• [QUOTED PASSAGE]
[Start of Attachment]
Title.
Reason I ask is because I know sailors were low in the social hierarchy, and I wonder if stigma was associated with their work songs.
There's a an interesting little memoir over at Project Gutenberg, written by Robert C Adams in 1879, about his voyage on the Rocket circa 1850. In his last chapter he devotes much space to shanteys, and the shanteyman who leads them:
Great latitude is allowed in the words and the shantyman exercises his own discretion. If he be a man of little comprehension or versatility, he will say the same words over and over, but if he possesses some wit, he will insert a phrase alluding to some peculiarity of the ship, or event of the time, which will cause mouths to open wider and eyes to roll gleefully, while a lively pull follows that rouses the sheet home and elicits the mate's order "Belay!" A good shantyman is highly prized, both by officers and crew. His leadership saves many a dry pull, and his vocal effort is believed to secure so much physical force, that he is sometimes allowed to spare his own exertions and reserve all his energies for the inspiriting shanty.
[End of Attachment]
• [EXERCISE TASKS]
1. Translate this sentence from the post about shanties into Spanish: "A good shantyman is highly prized, both by officers and crew."
2. Answer these questions from the post about shanties:
(a) Who wrote the memoir, and in what year?
(b) What was the name of the ship?
(c) What order does the mate give after a lively pull?
3. Continue the post about shanties from its last sentence.
The rows below come from a separate source and are not related to the post about shanties.

• [DATASET]
[Start of Attachment]
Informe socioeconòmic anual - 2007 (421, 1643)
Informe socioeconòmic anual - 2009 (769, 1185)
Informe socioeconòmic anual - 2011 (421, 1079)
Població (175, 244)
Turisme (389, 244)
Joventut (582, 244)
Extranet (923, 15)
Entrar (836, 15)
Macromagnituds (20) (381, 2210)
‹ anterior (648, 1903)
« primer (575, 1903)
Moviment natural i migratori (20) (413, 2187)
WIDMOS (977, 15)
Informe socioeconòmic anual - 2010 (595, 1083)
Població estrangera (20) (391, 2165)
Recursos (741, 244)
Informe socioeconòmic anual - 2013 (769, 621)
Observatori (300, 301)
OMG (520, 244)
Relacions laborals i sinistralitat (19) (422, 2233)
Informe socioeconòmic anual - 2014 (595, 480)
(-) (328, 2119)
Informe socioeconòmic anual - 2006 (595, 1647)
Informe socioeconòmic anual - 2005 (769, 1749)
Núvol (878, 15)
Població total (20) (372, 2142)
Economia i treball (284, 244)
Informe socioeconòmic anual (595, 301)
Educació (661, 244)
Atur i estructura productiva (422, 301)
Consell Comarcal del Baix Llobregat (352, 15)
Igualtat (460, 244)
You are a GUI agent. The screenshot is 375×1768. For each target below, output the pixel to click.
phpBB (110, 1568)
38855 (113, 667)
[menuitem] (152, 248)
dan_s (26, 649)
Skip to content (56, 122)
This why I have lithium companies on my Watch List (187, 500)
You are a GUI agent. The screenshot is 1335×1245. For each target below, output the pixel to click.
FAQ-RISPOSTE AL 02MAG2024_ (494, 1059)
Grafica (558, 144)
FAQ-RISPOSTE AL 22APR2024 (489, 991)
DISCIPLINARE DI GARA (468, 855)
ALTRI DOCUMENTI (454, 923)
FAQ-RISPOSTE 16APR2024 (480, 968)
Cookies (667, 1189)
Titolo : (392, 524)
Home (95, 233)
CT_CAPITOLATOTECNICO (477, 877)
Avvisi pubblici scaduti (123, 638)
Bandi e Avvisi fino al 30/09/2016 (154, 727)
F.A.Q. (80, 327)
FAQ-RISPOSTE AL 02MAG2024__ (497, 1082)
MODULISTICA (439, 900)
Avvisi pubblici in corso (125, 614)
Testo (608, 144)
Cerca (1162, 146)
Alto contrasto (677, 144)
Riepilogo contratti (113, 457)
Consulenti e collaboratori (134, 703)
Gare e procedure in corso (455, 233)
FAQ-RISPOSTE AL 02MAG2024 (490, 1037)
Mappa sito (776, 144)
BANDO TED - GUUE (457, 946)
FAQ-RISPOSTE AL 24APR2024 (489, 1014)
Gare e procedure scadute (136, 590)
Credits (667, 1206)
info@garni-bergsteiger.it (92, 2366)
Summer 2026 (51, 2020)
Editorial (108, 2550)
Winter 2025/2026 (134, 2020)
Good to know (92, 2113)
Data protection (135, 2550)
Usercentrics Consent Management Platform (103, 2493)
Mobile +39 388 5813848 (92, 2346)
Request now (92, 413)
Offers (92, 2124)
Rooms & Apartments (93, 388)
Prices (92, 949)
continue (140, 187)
[End of Attachment]
• [TASK-BY-TASK RESULTS]
1. Un buen solista de salomas es muy apreciado, tanto por los oficiales como por la tripulación.

2.
(a) Robert C Adams, in 1879.
(b) The Rocket.
(c) "Belay!"

3.
Now, Adams was likely responding at least somewhat to Richard Henry Dana's Two Years Before the Mast, a classic which recounted a brutal voyage under a brutal captain. Adams was a pious Christian who believed that respect for his men would get him better results than beating on them, and so he would be expected to approve of shanties. But still- even in his recounting, you can tell a shantey was something sung to pace the men in a task, not something to be sung for edification in its own right. The sailors apparently were fond of much longer, sentimental songs for that.